*Supplied material:*
———

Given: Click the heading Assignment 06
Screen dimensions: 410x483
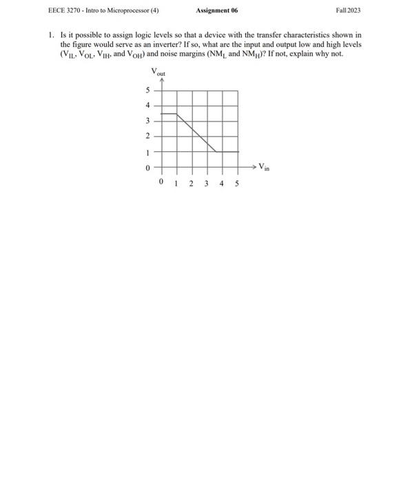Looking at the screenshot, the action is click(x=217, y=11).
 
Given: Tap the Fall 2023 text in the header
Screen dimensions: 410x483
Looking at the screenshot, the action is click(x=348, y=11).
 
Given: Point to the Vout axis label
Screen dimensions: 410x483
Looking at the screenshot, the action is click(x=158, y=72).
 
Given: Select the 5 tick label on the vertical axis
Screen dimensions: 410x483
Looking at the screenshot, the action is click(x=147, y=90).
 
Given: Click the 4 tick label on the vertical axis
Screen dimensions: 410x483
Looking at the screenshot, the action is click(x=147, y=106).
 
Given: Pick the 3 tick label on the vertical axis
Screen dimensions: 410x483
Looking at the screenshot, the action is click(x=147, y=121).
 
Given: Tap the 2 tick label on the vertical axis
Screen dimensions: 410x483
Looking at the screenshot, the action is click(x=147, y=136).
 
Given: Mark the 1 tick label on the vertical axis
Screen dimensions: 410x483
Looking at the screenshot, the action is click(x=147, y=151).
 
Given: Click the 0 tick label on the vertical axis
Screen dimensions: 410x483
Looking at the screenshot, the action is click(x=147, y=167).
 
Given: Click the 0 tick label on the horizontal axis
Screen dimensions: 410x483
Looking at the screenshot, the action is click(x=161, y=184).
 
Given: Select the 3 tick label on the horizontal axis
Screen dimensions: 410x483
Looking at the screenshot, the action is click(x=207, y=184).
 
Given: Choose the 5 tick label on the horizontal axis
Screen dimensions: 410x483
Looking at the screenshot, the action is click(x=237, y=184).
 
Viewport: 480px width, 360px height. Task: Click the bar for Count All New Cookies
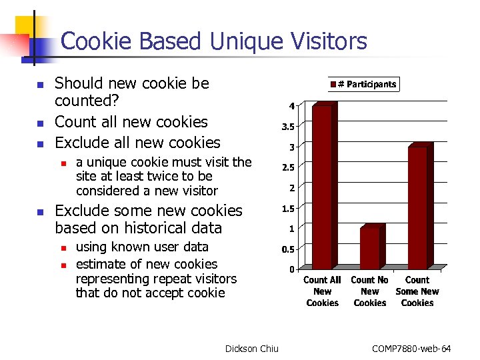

———

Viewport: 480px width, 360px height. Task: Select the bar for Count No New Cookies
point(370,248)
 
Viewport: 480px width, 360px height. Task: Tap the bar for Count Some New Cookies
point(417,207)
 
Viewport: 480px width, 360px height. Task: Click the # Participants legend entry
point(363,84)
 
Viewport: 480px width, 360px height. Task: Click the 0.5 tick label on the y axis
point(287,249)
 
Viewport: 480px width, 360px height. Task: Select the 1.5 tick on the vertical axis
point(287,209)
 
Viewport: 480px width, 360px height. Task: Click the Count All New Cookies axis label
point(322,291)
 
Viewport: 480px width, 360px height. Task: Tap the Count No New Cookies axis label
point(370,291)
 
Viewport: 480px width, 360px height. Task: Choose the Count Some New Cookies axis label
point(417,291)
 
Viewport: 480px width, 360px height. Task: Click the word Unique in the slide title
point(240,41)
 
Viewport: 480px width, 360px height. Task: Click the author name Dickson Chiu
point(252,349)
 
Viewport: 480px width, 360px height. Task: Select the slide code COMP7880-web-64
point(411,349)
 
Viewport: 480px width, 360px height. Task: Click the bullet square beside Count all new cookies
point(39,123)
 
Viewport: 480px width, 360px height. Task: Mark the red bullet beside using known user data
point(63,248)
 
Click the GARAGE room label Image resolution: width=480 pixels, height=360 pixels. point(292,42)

———

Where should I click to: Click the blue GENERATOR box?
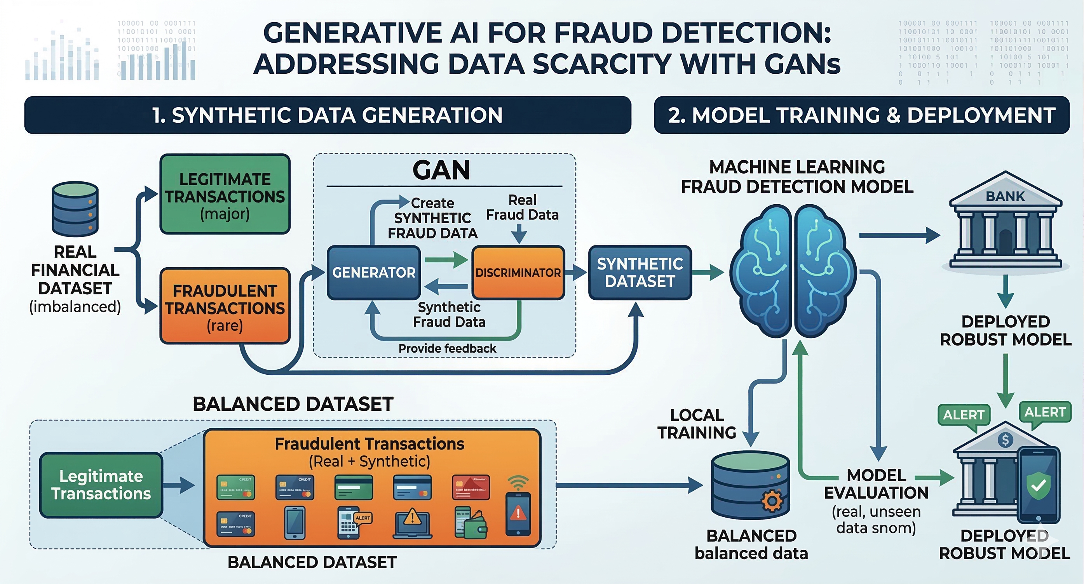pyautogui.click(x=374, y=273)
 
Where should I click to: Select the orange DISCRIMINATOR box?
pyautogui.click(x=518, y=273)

———

*What you need to do:* Print the items unchanged, from the line with "Viewport: 480px width, 360px height. Task: Select the bar" through the line with "Click the GARAGE", including both of those lines.

*The completed task:*
Viewport: 480px width, 360px height. Task: Select the bar for Count No New Cookies
point(370,248)
 
Viewport: 480px width, 360px height. Task: Tap the bar for Count Some New Cookies
point(417,207)
 
Viewport: 480px width, 360px height. Task: Click the # Participants legend entry
point(363,84)
 
Viewport: 480px width, 360px height. Task: Click the 0.5 tick label on the y axis
point(287,249)
 
Viewport: 480px width, 360px height. Task: Select the 1.5 tick on the vertical axis
point(287,209)
 
Viewport: 480px width, 360px height. Task: Click the Count All New Cookies axis label
point(322,291)
 
Viewport: 480px width, 360px height. Task: Tap the Count No New Cookies axis label
point(370,291)
 
Viewport: 480px width, 360px height. Task: Choose the Count Some New Cookies axis label
point(417,291)
 
Viewport: 480px width, 360px height. Task: Click the word Unique in the slide title
point(240,41)
 
Viewport: 480px width, 360px height. Task: Click the author name Dickson Chiu
point(252,349)
 
Viewport: 480px width, 360px height. Task: Select the slide code COMP7880-web-64
point(411,349)
 
Viewport: 480px width, 360px height. Task: Click the bullet square beside Count all new cookies
point(39,123)
 
Viewport: 480px width, 360px height. Task: Mark the red bullet beside using known user data
point(63,248)
 
Click the GARAGE room label Image resolution: width=480 pixels, height=360 pixels. point(292,42)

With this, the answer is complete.